Seems that Parnassus - the city's medical insurance provider - is going through hard times (aren't we all?), and the DA's office wants to use Markham's murder as means for getting into their books in the discovery process, so they can look through the records for questionable transactions. That puts Parnassus' Chief Medical Officer, Malachi Ross, in the hot seat - quite warm, seeing as he's one of the few who might actually have murdered Markham (of course Hardy's client didn't) plus he's taking kickbacks from drug manufacturers and manipulating corporate records and is an all-around unlikable guy. Not to mention that he's the only character in the book (besides the obviously innocent Kensing) who's taken... ta-da! The Oath!!! ...The Plot Wriggles Like A Hooked Trout...

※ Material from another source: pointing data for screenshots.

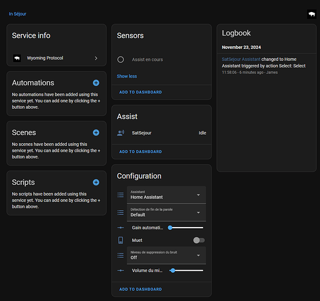The width and height of the screenshot is (320, 301).
Task: Click the SatSejour assist satellite icon
Action: point(121,133)
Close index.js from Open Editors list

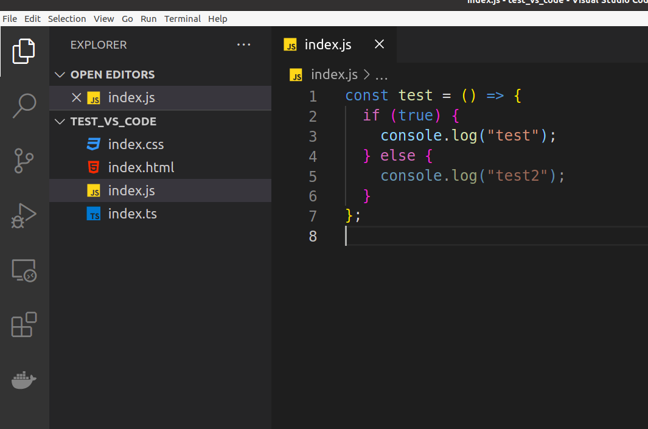76,97
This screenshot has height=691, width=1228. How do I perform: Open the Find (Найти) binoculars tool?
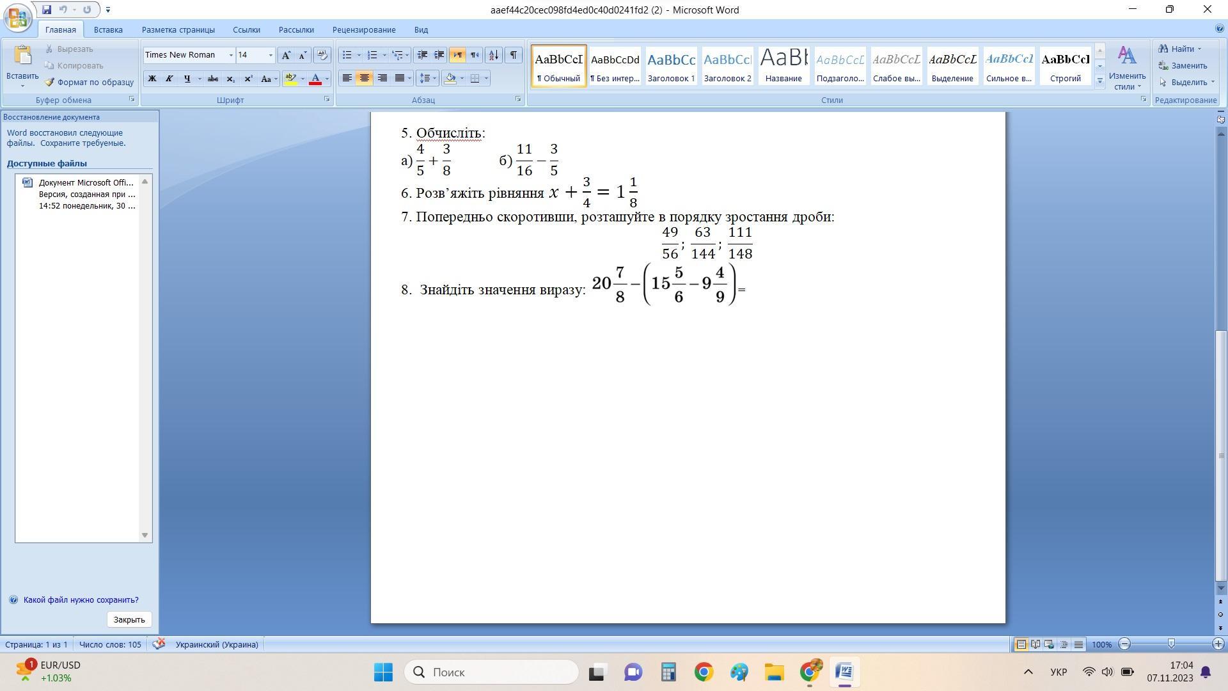pyautogui.click(x=1164, y=49)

So, we have 1) a lawyer who thinks he's a homicide cop, 2) a client who believes revealing his alibi is worth than being convicted of capital murder (duh!), 3) homicide cops who are content with a suspect's murdering "the other man" but don't seem to wonder why he'd murder the other man's entire family, and 4) a newspaper columnist who seems to have more information than the cops, the DA, and the defense put together. And putting all this down on paper we have a writer who doesn't find it odd that the CEO of a corporation big enough to own clinics and a hospital has time to deal with personnel matters? Or that the head doctor - yes, an MD - of an insurance company has somehow granted himself sole sysadmin privilege on the company's LAN? Or that the DA and the Chief of Homicide of a major city would let a defendant's lawyer direct their murder investigation? ...The Plot Shimmies Like My Sister Kate...
A Stone Fox (Kate Bock)
Whodunnit Becomes Whocares
I presume we're supposed to identify with Kensing: cuckolded husband, avuncular physician, doting dad - except it's hard to identify with a moron (never forget that 50% of doctors graduate in the bottom half of their class). It's also tough to identify with someone you can't visualize: Lescroart's sole description of Kensing comes early: long legs, "gray-speckled black hair," "an open, almost boyish face. His ex-wife Ann, later called a stone fox, also rates little description: "shoulder-length blond hair" and "deep-set, wide and compelling, almost electric blue eyes." No character has more physical description; most have even less. They also have darned near no back story or motivation, either; except for tidbits Lescroart dumps in to grease the bearings for his incessant plot twists.
The Rub
So. You wanna read some mindless pap full of slightly off-the-beam speculation about how an HMO works? Wanna read a "legal" thriller that has almost no "legal" aspect, but instead features a defense lawyer who thinks he's still a cop? Wanna read a "thriller" with more stinky red herrings than entire year's "Ellery Queen's Mystery Magazine"? Wanna read about people so sketchily drawn that they might actually be Dilbert and Ziggy? Wanna read a book that goes on twice as long as it should because the author keeps adding in unnecessary characters and plot devices? Wanna wonder why a group of friends would meet every lunchtime in a grubby bar whose entrance is "an unlit staircase - six steps to a set of leatherette double doors" even though one of their number is in a wheelchair? You want diversity in your flat characters: Hispanic, Asian, gay, male, female, fat, thin, but all stupid? You want all that? Go ahead and read The Oath.
You want to read something with believable characters, a plot that you can follow without a pad of sticky notes, and an outcome that you couldn't predict two chapters in? Read something else. Not recommended. Really not recommended.